#### [EXERCISE DIRECTIONS]
Could you reproduce, character for character, everything in the data from the line containing "The image size is (357, 248)." down to the line containing "Looking at the image, I should click on (304, 168).", including both of those lines?

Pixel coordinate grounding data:
►
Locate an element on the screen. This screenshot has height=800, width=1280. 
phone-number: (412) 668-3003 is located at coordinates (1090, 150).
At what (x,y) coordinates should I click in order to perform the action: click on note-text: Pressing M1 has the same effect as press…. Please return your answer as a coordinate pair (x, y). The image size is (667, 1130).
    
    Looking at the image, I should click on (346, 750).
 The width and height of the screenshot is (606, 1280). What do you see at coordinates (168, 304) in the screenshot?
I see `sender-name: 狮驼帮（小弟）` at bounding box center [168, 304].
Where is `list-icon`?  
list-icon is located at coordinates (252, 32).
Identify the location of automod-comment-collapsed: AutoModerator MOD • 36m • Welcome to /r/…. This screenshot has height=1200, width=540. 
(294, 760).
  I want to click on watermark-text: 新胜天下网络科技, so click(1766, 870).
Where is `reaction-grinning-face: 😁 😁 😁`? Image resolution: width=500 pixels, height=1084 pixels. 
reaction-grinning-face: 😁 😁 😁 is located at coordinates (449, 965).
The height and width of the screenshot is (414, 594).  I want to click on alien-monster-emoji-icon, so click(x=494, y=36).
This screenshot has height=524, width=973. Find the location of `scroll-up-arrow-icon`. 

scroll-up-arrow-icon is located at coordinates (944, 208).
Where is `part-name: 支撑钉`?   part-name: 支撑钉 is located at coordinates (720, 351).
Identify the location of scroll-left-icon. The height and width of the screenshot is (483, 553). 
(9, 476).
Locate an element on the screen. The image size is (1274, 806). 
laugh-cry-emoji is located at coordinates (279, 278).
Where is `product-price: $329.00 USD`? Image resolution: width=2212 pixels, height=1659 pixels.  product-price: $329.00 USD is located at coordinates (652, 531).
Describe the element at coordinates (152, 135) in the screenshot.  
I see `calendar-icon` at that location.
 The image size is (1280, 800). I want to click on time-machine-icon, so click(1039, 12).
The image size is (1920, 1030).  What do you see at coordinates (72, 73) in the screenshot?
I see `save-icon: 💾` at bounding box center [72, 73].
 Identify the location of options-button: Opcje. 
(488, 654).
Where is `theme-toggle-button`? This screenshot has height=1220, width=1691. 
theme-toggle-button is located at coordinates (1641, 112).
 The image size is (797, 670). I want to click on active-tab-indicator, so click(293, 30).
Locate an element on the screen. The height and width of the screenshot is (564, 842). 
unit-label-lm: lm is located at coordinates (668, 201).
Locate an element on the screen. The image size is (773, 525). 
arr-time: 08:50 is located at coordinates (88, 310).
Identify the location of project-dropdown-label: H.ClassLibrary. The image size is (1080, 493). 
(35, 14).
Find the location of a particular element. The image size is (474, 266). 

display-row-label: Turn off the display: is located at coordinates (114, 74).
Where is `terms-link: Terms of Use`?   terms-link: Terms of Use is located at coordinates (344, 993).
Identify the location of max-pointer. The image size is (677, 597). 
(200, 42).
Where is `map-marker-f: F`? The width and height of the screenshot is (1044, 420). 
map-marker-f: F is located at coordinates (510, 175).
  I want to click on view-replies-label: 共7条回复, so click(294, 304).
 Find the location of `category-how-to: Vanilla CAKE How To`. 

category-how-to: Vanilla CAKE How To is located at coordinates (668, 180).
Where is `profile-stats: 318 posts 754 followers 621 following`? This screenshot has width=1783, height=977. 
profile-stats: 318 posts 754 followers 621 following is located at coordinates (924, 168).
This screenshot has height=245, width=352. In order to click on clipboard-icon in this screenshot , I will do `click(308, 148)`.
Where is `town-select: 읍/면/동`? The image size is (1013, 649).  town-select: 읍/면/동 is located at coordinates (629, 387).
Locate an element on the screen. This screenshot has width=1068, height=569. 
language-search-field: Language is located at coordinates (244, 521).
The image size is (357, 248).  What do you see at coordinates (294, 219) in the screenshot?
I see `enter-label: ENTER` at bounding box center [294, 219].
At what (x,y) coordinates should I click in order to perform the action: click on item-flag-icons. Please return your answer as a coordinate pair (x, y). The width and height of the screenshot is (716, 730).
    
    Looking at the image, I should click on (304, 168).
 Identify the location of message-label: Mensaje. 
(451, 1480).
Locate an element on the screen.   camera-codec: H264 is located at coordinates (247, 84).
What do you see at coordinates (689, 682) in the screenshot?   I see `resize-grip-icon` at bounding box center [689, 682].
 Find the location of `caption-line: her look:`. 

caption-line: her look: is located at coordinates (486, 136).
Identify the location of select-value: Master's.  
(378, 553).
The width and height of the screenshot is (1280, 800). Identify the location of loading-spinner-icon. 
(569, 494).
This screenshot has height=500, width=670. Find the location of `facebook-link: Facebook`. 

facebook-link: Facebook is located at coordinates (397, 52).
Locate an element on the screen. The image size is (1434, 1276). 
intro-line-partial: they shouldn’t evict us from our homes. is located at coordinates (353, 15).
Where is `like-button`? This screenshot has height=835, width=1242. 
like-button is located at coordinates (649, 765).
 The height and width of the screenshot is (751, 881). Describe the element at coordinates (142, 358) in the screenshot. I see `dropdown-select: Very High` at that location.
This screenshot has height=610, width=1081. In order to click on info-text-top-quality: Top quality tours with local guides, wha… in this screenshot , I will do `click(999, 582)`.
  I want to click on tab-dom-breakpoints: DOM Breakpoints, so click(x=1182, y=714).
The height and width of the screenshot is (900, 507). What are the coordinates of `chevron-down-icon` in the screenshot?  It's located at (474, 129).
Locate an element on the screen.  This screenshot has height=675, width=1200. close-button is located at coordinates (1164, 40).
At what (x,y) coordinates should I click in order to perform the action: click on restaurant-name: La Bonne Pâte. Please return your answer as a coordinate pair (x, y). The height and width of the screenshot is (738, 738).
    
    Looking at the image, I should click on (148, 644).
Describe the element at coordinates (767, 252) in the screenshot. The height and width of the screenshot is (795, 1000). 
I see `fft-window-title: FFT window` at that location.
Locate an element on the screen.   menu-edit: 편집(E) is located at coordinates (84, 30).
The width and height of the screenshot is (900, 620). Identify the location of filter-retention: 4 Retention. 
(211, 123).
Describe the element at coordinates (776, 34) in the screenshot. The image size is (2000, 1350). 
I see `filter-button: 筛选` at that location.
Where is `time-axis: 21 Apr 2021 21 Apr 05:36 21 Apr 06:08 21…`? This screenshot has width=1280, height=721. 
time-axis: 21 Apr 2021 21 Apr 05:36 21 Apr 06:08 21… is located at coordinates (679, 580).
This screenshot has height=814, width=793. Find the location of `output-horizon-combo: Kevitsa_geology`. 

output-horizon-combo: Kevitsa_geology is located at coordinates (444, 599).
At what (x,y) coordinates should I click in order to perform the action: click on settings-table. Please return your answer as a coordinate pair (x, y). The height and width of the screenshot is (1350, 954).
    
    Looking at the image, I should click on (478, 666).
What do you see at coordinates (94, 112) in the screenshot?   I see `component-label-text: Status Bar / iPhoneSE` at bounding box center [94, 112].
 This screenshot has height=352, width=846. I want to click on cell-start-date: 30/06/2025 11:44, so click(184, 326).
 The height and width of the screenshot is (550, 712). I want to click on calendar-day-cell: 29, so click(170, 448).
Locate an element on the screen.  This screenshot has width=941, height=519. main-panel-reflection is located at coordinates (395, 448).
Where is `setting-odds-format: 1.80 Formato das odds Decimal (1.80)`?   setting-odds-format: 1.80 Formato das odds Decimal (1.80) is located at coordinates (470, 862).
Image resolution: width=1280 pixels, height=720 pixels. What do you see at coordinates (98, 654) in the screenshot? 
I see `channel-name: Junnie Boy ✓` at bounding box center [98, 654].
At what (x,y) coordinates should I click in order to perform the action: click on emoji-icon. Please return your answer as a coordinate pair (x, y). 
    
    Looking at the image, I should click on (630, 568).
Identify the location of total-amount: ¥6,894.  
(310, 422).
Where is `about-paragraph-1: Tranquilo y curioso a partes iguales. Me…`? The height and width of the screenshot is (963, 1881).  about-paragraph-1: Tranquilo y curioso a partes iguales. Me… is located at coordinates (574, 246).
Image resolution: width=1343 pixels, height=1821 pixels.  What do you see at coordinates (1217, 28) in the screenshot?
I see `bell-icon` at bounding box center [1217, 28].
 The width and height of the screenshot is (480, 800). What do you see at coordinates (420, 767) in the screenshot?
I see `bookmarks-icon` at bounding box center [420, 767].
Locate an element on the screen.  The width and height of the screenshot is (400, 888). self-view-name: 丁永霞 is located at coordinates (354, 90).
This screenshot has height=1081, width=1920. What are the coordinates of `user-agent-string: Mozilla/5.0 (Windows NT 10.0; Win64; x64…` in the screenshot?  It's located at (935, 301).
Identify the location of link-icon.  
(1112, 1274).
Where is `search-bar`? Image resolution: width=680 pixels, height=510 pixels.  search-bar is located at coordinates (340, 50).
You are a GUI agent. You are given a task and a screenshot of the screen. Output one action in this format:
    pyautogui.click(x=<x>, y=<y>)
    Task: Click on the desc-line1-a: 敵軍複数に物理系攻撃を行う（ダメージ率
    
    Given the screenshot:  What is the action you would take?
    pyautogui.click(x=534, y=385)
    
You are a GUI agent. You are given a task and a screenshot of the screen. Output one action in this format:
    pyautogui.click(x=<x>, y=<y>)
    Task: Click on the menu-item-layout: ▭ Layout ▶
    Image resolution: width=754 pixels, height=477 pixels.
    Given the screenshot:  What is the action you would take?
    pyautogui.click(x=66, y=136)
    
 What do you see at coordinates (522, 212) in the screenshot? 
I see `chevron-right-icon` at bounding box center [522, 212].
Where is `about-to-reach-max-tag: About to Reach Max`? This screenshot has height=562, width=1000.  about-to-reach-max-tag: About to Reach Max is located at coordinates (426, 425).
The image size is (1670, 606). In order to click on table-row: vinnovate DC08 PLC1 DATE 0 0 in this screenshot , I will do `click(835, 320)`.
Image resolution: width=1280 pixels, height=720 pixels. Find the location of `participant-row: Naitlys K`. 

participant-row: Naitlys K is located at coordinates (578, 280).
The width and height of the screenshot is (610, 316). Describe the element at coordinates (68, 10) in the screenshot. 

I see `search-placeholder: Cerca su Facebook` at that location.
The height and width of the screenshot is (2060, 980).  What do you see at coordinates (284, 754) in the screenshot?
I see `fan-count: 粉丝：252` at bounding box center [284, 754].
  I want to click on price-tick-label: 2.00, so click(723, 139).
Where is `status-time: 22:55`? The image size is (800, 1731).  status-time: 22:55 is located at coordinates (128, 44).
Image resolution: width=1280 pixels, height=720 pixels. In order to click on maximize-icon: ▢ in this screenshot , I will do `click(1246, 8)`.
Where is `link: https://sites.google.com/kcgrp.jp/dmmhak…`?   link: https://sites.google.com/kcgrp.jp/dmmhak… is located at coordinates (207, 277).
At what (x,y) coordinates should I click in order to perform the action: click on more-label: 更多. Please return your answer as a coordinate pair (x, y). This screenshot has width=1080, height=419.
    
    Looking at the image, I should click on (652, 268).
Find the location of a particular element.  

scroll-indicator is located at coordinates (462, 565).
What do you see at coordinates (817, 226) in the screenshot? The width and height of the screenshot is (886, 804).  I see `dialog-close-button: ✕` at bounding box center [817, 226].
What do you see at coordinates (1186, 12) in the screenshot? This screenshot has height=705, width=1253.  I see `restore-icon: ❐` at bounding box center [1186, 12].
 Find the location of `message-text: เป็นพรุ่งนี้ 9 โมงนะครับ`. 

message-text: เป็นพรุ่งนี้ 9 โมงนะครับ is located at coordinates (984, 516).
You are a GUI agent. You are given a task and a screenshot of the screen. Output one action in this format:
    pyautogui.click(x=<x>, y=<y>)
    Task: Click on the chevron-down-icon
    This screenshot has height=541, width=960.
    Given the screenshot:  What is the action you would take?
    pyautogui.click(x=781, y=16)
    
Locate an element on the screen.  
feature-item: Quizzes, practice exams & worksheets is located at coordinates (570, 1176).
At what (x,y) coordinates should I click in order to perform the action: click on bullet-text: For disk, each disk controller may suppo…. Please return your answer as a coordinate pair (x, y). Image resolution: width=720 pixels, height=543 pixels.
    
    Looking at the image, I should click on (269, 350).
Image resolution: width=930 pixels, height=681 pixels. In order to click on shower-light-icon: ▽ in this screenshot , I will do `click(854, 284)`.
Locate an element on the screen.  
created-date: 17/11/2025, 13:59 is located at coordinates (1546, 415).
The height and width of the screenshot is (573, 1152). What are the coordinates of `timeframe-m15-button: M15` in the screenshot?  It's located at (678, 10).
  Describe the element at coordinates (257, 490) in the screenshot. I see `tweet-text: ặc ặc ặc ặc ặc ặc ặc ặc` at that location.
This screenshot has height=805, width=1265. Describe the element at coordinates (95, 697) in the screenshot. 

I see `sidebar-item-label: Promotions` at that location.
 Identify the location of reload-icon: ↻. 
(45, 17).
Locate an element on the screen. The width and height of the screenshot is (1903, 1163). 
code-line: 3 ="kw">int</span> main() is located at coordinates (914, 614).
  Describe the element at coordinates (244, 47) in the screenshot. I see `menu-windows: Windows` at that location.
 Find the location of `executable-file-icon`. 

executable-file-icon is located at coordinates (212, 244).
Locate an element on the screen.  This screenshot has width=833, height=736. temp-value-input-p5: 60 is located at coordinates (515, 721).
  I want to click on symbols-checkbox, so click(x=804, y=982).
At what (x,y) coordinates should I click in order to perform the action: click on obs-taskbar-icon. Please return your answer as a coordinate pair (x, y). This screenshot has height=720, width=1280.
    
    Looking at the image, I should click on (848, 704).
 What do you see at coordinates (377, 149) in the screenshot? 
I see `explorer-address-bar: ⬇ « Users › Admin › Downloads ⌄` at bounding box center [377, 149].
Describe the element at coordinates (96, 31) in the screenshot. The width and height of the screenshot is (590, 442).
◄
#### [EXERCISE ANSWER]
The image size is (357, 248).  What do you see at coordinates (294, 219) in the screenshot?
I see `enter-label: ENTER` at bounding box center [294, 219].
At what (x,y) coordinates should I click in order to perform the action: click on item-flag-icons. Please return your answer as a coordinate pair (x, y). The width and height of the screenshot is (716, 730).
    
    Looking at the image, I should click on (304, 168).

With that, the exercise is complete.